Catheter-associated UTI. Treat only symptomatic infection; change the catheter; choose antibiotics by culture; broaden empirical cover if previous resistant organisms have been isolated.
Complications
Pre-clinical students should know the main complications of UTI:
- Urosepsis: pyelonephritis is one of the commonest sources of bacteraemic Gram-negative sepsis in UK hospitals.
- Renal abscess and perinephric abscess: suggested by failure to respond to appropriate antibiotics; require imaging and often percutaneous drainage.
- Emphysematous pyelonephritis: rare necrotising infection with gas-forming organisms, typically in patients with diabetes; carries a substantial mortality.
- Renal scarring and chronic kidney disease, particularly in children with vesico-ureteric reflux and recurrent pyelonephritis. See Chronic Kidney Disease.
- Struvite stones: following Proteus or other urease-producing infection; can grow into staghorn calculi.
- Pregnancy complications: preterm labour, low birth weight, neonatal sepsis.
Prevention
Prevention strategies for women with recurrent UTI are evidence-graded; only some are well-supported.
- Behavioural advice: adequate hydration, voiding after intercourse, wiping front-to-back, avoiding spermicide-coated diaphragms. Evidence is modest but the interventions are cheap and risk-free.
- Topical vaginal oestrogen in postmenopausal women: restores the protective lactobacillus flora and significantly reduces recurrence.
- D-mannose: previously suggested as prophylaxis on the basis that it interferes with type 1 fimbrial adhesion to bladder uroepithelium, but a large UK placebo-controlled randomised trial published in 2024 (the MERIT trial, JAMA Internal Medicine) found no reduction in recurrent UTI. It is no longer recommended as routine prophylaxis.
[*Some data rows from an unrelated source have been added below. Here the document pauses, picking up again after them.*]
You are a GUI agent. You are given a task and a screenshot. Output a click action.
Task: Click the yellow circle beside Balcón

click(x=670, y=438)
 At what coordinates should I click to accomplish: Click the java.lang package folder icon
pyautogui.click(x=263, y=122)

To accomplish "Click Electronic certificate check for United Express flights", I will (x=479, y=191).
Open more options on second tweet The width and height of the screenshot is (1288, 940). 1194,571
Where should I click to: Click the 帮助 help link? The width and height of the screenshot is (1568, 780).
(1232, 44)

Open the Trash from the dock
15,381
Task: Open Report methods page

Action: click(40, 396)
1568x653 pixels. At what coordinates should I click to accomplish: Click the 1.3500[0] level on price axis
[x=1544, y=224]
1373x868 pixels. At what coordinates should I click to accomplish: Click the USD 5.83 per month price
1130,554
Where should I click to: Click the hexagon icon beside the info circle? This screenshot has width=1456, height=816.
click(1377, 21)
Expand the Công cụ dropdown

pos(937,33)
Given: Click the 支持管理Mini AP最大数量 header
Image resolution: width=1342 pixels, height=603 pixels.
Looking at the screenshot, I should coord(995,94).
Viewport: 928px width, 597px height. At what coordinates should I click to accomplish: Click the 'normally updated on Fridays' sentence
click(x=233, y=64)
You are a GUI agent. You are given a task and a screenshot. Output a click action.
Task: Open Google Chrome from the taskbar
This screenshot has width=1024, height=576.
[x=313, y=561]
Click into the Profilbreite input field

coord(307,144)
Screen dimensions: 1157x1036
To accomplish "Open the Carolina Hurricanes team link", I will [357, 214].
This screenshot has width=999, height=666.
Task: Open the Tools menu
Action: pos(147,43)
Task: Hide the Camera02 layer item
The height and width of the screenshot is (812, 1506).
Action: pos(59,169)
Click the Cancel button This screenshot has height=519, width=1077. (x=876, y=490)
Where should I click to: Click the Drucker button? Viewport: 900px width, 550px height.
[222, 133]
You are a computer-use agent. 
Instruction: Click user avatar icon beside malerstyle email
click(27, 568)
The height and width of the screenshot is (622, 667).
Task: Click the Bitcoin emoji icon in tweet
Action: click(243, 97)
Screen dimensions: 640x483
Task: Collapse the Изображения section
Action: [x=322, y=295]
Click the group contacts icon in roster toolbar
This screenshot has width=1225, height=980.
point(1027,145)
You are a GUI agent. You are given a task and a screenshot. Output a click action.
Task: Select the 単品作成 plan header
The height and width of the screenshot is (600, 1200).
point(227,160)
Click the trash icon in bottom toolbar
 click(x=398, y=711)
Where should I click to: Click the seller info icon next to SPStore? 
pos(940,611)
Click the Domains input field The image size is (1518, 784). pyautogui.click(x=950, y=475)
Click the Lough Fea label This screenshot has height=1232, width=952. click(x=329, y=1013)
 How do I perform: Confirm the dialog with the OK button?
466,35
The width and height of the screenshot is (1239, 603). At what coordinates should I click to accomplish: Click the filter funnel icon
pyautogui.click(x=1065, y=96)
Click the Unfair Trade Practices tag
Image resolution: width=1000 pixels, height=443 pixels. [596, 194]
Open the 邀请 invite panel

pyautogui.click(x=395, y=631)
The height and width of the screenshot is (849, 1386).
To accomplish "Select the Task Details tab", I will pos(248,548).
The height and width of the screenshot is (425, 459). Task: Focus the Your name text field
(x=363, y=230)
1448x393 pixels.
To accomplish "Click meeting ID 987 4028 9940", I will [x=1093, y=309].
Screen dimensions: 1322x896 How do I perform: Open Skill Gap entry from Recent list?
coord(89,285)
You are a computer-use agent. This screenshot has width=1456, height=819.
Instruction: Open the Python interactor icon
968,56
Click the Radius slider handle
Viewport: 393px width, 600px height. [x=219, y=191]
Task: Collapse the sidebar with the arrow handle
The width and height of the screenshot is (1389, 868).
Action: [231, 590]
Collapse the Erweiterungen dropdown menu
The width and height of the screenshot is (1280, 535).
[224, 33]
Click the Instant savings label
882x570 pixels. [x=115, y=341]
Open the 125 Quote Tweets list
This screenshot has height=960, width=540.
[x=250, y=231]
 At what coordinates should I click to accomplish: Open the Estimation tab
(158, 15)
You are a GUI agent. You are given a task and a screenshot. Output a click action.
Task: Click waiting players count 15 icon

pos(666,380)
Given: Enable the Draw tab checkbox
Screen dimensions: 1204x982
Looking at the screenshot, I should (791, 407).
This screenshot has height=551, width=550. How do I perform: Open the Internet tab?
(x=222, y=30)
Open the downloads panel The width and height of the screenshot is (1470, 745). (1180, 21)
- Cranberry preparations: long-touted, but the most rigorous trials show inconsistent benefit; current NICE guidance is that the evidence is uncertain and there is no convincing benefit in older women.
- Methenamine hippurate: a urinary antiseptic that releases formaldehyde in acidic urine. Recent UK trials (the ALTAR trial) have shown non-inferiority to long-term low-dose antibiotic prophylaxis in women with recurrent UTI, with the major advantage of avoiding antibiotic resistance.
- Long-term low-dose antibiotic prophylaxis: trimethoprim or nitrofurantoin nightly for 3-6 months remains an option but is increasingly being replaced by methenamine because of resistance concerns.
Summary
- UTI is the symptomatic infection of the urinary tract; asymptomatic bacteriuria is generally not treated, except in pregnancy and before urological surgery.
- The most useful classification is uncomplicated (non-pregnant women, normal tract) versus complicated (everyone else, including all men).
- E. coli is the dominant pathogen, ascending from the perineum. Staph saprophyticus, Klebsiella, Proteus (urease, struvite stones) and Enterococcus account for most of the rest in community settings.
- Cystitis presents with frequency, urgency and dysuria; pyelonephritis adds fever, loin pain and systemic illness. Older adults and catheterised patients present atypically.
- First-line treatment of uncomplicated cystitis in non-pregnant women is short-course nitrofurantoin or trimethoprim. Pyelonephritis requires longer broader-spectrum therapy (oral or IV per NICE NG111) and consideration of imaging if not improving.
- Pregnancy, children, men and catheterised patients all need a different treatment approach. Vesico-ureteric reflux is the major reason to investigate paediatric UTI thoroughly.